**SET EXERCISE**: Lay out the items from the first line through the line containing "pyautogui.click(x=1050, y=402)" as a Markdown table with columns No. and Entry, numbering each line and leaving out blank lines.

╭─ MATERIAL FOR THE TASK

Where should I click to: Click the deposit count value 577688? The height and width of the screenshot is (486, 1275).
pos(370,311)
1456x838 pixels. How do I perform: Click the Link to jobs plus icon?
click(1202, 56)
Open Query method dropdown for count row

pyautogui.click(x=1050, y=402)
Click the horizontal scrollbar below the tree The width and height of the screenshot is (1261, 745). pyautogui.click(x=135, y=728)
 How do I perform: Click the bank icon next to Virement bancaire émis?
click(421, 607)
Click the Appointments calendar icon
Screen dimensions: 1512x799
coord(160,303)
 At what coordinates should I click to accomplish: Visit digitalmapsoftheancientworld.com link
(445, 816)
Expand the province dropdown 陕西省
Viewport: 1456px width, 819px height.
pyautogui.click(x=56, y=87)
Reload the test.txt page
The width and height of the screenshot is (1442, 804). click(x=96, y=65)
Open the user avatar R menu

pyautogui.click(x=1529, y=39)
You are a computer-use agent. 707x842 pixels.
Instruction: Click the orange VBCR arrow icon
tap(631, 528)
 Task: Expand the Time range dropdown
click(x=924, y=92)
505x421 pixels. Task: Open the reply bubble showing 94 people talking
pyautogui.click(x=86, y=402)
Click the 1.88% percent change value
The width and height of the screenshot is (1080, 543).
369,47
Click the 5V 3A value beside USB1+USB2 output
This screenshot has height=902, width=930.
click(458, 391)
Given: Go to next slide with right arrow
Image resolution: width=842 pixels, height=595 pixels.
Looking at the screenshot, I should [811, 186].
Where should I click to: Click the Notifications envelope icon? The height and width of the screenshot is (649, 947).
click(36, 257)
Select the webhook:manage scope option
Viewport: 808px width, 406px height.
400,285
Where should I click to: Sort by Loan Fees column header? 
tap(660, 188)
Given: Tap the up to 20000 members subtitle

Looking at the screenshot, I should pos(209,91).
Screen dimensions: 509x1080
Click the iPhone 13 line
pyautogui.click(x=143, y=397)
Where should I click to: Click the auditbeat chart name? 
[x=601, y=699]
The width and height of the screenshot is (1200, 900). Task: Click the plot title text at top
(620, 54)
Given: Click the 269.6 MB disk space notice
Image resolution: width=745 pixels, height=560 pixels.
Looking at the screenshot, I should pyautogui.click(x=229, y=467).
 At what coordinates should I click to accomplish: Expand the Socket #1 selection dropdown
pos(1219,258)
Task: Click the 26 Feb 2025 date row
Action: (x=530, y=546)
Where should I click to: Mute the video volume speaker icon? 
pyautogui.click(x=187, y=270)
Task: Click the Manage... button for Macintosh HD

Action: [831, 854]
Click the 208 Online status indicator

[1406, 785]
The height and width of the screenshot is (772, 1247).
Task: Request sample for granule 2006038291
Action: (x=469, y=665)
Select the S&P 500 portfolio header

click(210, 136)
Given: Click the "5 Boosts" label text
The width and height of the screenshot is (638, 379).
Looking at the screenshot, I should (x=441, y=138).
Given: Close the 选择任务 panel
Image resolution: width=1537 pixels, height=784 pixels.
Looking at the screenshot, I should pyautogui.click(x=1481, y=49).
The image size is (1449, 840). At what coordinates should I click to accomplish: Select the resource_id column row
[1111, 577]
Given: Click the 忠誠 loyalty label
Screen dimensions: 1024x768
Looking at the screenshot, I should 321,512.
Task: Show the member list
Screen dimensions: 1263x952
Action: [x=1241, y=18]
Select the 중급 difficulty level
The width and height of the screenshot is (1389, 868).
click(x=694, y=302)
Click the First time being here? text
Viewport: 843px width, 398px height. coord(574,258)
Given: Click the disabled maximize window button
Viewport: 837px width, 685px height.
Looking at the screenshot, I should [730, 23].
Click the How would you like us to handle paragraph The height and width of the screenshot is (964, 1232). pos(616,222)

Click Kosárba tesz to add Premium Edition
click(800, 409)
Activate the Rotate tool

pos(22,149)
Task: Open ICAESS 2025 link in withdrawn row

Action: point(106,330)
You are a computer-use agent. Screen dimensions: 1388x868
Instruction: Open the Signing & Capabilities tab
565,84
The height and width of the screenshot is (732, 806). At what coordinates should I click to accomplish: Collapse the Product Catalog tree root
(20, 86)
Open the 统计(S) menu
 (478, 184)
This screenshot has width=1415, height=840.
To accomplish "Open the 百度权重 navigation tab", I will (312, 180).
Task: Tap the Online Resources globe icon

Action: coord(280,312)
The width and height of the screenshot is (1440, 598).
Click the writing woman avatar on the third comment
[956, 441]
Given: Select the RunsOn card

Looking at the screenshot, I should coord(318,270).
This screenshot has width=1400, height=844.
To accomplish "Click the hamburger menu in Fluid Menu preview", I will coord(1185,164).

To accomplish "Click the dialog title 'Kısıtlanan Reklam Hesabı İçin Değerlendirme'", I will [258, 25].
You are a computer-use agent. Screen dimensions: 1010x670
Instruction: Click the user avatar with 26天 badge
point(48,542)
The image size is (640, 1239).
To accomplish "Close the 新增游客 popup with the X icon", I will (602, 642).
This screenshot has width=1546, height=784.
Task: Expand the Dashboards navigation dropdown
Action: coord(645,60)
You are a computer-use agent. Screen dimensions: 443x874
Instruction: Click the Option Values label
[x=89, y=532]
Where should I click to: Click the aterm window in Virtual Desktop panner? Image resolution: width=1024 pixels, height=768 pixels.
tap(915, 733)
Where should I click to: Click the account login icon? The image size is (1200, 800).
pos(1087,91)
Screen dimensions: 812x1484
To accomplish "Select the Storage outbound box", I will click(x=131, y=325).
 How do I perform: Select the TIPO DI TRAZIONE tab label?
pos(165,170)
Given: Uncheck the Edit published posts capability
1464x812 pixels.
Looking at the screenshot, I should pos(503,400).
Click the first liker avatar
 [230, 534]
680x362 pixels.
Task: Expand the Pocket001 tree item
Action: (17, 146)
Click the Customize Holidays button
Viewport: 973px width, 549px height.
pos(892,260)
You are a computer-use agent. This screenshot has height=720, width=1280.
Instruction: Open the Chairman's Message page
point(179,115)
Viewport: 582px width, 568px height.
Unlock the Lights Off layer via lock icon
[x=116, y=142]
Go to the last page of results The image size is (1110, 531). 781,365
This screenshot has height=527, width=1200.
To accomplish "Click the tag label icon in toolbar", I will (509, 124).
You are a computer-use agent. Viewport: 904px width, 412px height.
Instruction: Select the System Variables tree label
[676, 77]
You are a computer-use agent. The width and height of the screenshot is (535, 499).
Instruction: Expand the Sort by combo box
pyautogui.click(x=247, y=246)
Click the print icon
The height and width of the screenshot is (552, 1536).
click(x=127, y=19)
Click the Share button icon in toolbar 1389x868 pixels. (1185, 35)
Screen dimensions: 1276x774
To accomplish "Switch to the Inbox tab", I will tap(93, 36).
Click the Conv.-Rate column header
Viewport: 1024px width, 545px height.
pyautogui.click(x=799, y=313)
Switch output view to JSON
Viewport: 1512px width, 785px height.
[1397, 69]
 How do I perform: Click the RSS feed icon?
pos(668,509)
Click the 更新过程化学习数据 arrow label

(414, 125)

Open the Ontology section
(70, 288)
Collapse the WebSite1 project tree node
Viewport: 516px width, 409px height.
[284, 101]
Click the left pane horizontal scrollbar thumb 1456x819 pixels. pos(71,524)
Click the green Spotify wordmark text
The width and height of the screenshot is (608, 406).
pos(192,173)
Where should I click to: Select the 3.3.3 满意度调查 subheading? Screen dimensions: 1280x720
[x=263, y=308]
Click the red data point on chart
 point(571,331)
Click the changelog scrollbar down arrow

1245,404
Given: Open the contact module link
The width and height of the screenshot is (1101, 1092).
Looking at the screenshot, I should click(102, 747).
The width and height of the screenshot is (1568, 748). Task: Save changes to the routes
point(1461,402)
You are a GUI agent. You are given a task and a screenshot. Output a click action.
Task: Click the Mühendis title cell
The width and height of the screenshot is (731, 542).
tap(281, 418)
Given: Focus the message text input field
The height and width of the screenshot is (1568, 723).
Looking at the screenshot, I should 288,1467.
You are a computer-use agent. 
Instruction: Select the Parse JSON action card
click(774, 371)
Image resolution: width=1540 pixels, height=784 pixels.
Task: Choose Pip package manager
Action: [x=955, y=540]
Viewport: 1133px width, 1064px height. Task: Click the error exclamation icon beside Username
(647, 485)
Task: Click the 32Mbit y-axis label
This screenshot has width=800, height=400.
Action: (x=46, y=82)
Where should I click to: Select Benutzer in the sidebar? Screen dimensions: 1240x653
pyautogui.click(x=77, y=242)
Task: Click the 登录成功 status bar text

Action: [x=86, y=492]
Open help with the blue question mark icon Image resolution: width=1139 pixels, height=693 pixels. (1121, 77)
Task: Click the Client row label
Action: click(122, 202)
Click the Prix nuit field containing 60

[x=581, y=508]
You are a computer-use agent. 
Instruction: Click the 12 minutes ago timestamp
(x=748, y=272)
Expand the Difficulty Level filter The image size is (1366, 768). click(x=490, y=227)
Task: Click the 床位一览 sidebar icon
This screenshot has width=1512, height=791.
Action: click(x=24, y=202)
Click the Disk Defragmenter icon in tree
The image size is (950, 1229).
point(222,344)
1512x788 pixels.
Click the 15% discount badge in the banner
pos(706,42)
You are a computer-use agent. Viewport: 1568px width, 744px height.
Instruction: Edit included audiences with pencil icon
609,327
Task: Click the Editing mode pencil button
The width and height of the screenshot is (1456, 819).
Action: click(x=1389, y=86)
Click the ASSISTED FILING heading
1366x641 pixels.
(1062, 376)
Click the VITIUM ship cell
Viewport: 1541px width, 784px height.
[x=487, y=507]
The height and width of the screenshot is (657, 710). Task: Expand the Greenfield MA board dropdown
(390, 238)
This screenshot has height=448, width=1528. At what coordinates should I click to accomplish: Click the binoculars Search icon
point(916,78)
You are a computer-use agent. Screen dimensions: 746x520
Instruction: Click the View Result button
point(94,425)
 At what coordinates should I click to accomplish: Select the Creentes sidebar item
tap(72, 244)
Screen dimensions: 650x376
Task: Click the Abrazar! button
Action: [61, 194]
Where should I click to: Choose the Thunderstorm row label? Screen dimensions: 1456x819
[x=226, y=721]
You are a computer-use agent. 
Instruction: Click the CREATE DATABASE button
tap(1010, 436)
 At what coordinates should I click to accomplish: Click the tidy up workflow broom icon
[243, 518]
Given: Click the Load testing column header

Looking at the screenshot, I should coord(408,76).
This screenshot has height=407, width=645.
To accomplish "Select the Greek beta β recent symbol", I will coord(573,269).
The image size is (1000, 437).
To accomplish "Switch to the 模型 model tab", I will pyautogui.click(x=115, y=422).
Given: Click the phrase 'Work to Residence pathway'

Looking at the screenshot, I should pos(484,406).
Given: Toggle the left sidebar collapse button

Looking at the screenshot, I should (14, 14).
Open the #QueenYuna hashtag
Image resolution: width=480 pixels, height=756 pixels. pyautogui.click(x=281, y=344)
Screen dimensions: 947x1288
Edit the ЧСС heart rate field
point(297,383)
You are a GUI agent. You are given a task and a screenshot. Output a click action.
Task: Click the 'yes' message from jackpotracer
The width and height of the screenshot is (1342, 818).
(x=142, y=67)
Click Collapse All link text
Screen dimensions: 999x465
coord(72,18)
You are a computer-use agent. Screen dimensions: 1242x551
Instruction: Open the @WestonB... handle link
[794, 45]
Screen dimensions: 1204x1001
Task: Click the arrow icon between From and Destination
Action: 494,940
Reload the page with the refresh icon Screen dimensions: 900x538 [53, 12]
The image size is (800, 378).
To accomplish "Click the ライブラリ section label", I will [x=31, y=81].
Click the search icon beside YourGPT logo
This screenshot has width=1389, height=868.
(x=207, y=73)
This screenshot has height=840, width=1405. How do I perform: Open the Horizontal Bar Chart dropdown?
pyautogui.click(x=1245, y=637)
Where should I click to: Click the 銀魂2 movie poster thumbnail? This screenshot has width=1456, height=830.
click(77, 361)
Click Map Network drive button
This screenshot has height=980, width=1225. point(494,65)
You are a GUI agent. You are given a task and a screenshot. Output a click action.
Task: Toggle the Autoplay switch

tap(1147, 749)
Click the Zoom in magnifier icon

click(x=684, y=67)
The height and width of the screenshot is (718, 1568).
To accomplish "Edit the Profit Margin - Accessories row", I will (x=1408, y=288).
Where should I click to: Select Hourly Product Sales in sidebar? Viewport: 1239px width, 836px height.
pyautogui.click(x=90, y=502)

╰─

**EXPECTED OUTPUT**:
| No. | Entry |
|---|---|
| 1 | Where should I click to: Click the deposit count value 577688? The height and width of the screenshot is (486, 1275). |
| 2 | pos(370,311) |
| 3 | 1456x838 pixels. How do I perform: Click the Link to jobs plus icon? |
| 4 | click(1202, 56) |
| 5 | Open Query method dropdown for count row |
| 6 | pyautogui.click(x=1050, y=402) |